* The exercise *
Copy each line of the material below without any change.

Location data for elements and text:
start
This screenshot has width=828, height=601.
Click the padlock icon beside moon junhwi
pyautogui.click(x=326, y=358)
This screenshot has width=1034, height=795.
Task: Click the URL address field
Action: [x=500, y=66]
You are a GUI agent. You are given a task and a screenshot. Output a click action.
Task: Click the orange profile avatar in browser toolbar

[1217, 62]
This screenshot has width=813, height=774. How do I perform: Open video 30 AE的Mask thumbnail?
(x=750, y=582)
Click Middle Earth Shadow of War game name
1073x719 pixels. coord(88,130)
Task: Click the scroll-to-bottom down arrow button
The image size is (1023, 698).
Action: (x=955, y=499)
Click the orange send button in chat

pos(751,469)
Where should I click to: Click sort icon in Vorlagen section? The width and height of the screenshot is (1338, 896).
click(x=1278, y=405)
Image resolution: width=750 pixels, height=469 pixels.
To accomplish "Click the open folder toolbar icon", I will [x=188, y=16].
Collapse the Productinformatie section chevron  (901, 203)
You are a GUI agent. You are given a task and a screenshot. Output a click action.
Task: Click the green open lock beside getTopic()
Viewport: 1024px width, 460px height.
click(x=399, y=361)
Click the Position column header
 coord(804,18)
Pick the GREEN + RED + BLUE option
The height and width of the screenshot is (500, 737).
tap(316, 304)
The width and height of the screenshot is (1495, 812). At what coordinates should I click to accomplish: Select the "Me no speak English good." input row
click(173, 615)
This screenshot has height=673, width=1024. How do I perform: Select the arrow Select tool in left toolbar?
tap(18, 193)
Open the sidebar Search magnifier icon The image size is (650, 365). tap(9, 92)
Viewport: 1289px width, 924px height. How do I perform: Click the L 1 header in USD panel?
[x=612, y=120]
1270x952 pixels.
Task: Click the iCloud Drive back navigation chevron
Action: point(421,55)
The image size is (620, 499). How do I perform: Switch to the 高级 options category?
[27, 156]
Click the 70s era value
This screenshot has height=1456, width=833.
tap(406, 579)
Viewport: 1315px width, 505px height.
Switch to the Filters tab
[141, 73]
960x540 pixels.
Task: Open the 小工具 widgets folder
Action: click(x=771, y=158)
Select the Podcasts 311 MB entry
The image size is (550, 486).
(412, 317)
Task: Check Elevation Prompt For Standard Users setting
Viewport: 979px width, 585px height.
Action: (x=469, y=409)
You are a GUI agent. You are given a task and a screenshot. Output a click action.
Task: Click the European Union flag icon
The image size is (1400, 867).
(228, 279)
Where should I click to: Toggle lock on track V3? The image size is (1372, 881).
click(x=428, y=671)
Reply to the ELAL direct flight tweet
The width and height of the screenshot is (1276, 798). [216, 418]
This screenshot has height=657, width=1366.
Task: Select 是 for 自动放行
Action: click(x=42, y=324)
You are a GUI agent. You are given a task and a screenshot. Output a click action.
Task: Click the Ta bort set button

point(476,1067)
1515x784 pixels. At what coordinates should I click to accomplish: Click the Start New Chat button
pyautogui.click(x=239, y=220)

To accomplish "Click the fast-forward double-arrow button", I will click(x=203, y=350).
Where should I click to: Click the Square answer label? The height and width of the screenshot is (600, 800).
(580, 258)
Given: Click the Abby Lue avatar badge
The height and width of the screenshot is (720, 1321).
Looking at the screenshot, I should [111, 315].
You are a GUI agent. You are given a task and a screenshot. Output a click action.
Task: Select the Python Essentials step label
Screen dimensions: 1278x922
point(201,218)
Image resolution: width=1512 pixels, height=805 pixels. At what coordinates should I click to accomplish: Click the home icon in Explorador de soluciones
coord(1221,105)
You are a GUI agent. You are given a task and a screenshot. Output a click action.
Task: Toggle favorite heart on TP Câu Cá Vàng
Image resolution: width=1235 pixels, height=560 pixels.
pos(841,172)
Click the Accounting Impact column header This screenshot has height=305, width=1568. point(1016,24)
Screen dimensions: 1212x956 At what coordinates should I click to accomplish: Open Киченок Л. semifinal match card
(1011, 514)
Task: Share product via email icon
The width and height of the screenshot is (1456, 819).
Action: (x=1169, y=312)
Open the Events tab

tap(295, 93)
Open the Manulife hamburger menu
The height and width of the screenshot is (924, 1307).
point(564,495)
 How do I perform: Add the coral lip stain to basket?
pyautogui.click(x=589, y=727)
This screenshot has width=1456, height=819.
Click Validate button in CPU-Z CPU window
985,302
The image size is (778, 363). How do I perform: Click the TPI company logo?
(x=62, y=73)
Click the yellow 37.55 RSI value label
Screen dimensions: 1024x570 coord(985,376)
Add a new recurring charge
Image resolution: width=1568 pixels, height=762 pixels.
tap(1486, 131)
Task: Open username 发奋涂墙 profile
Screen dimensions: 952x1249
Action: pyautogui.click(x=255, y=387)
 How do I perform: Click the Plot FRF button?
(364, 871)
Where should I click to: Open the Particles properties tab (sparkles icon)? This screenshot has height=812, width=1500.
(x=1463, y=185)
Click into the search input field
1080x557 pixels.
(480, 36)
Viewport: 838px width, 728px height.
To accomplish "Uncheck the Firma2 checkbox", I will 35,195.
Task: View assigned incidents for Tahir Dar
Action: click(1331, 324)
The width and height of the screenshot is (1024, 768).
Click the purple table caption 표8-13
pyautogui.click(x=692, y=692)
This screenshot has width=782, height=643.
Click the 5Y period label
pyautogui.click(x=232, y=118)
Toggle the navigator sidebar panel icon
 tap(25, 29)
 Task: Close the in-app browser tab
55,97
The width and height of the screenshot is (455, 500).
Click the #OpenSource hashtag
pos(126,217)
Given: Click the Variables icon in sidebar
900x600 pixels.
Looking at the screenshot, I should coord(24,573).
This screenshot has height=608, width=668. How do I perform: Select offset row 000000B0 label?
end
* Solution *
This screenshot has width=828, height=601.
Click the padlock icon beside moon junhwi
pyautogui.click(x=326, y=358)
This screenshot has width=1034, height=795.
Task: Click the URL address field
Action: [x=500, y=66]
You are a GUI agent. You are given a task and a screenshot. Output a click action.
Task: Click the orange profile avatar in browser toolbar

[1217, 62]
This screenshot has width=813, height=774. How do I perform: Open video 30 AE的Mask thumbnail?
(x=750, y=582)
Click Middle Earth Shadow of War game name
1073x719 pixels. coord(88,130)
Task: Click the scroll-to-bottom down arrow button
The image size is (1023, 698).
Action: (x=955, y=499)
Click the orange send button in chat

pos(751,469)
Where should I click to: Click sort icon in Vorlagen section? The width and height of the screenshot is (1338, 896).
click(x=1278, y=405)
Image resolution: width=750 pixels, height=469 pixels.
To accomplish "Click the open folder toolbar icon", I will [x=188, y=16].
Collapse the Productinformatie section chevron  (901, 203)
You are a GUI agent. You are given a task and a screenshot. Output a click action.
Task: Click the green open lock beside getTopic()
Viewport: 1024px width, 460px height.
click(x=399, y=361)
Click the Position column header
 coord(804,18)
Pick the GREEN + RED + BLUE option
The height and width of the screenshot is (500, 737).
tap(316, 304)
The width and height of the screenshot is (1495, 812). At what coordinates should I click to accomplish: Select the "Me no speak English good." input row
click(173, 615)
This screenshot has height=673, width=1024. How do I perform: Select the arrow Select tool in left toolbar?
tap(18, 193)
Open the sidebar Search magnifier icon The image size is (650, 365). tap(9, 92)
Viewport: 1289px width, 924px height. How do I perform: Click the L 1 header in USD panel?
[x=612, y=120]
1270x952 pixels.
Task: Click the iCloud Drive back navigation chevron
Action: point(421,55)
The image size is (620, 499). How do I perform: Switch to the 高级 options category?
[27, 156]
Click the 70s era value
This screenshot has height=1456, width=833.
tap(406, 579)
Viewport: 1315px width, 505px height.
Switch to the Filters tab
[141, 73]
960x540 pixels.
Task: Open the 小工具 widgets folder
Action: click(x=771, y=158)
Select the Podcasts 311 MB entry
The image size is (550, 486).
(412, 317)
Task: Check Elevation Prompt For Standard Users setting
Viewport: 979px width, 585px height.
Action: (x=469, y=409)
You are a GUI agent. You are given a task and a screenshot. Output a click action.
Task: Click the European Union flag icon
The image size is (1400, 867).
(228, 279)
Where should I click to: Toggle lock on track V3? The image size is (1372, 881).
click(x=428, y=671)
Reply to the ELAL direct flight tweet
The width and height of the screenshot is (1276, 798). [216, 418]
This screenshot has height=657, width=1366.
Task: Select 是 for 自动放行
Action: click(x=42, y=324)
You are a GUI agent. You are given a task and a screenshot. Output a click action.
Task: Click the Ta bort set button

point(476,1067)
1515x784 pixels. At what coordinates should I click to accomplish: Click the Start New Chat button
pyautogui.click(x=239, y=220)

To accomplish "Click the fast-forward double-arrow button", I will click(x=203, y=350).
Where should I click to: Click the Square answer label? The height and width of the screenshot is (600, 800).
(580, 258)
Given: Click the Abby Lue avatar badge
The height and width of the screenshot is (720, 1321).
Looking at the screenshot, I should [111, 315].
You are a GUI agent. You are given a task and a screenshot. Output a click action.
Task: Select the Python Essentials step label
Screen dimensions: 1278x922
point(201,218)
Image resolution: width=1512 pixels, height=805 pixels. At what coordinates should I click to accomplish: Click the home icon in Explorador de soluciones
coord(1221,105)
You are a GUI agent. You are given a task and a screenshot. Output a click action.
Task: Toggle favorite heart on TP Câu Cá Vàng
Image resolution: width=1235 pixels, height=560 pixels.
pos(841,172)
Click the Accounting Impact column header This screenshot has height=305, width=1568. point(1016,24)
Screen dimensions: 1212x956 At what coordinates should I click to accomplish: Open Киченок Л. semifinal match card
(1011, 514)
Task: Share product via email icon
The width and height of the screenshot is (1456, 819).
Action: (x=1169, y=312)
Open the Events tab

tap(295, 93)
Open the Manulife hamburger menu
The height and width of the screenshot is (924, 1307).
point(564,495)
 How do I perform: Add the coral lip stain to basket?
pyautogui.click(x=589, y=727)
This screenshot has width=1456, height=819.
Click Validate button in CPU-Z CPU window
985,302
The image size is (778, 363). How do I perform: Click the TPI company logo?
(x=62, y=73)
Click the yellow 37.55 RSI value label
Screen dimensions: 1024x570 coord(985,376)
Add a new recurring charge
Image resolution: width=1568 pixels, height=762 pixels.
tap(1486, 131)
Task: Open username 发奋涂墙 profile
Screen dimensions: 952x1249
Action: pyautogui.click(x=255, y=387)
 How do I perform: Click the Plot FRF button?
(364, 871)
Where should I click to: Open the Particles properties tab (sparkles icon)? This screenshot has height=812, width=1500.
(x=1463, y=185)
Click into the search input field
1080x557 pixels.
(480, 36)
Viewport: 838px width, 728px height.
To accomplish "Uncheck the Firma2 checkbox", I will 35,195.
Task: View assigned incidents for Tahir Dar
Action: click(1331, 324)
The width and height of the screenshot is (1024, 768).
Click the purple table caption 표8-13
pyautogui.click(x=692, y=692)
This screenshot has width=782, height=643.
Click the 5Y period label
pyautogui.click(x=232, y=118)
Toggle the navigator sidebar panel icon
 tap(25, 29)
 Task: Close the in-app browser tab
55,97
The width and height of the screenshot is (455, 500).
Click the #OpenSource hashtag
pos(126,217)
Given: Click the Variables icon in sidebar
900x600 pixels.
Looking at the screenshot, I should coord(24,573).
This screenshot has height=608, width=668. How do I perform: Select offset row 000000B0 label?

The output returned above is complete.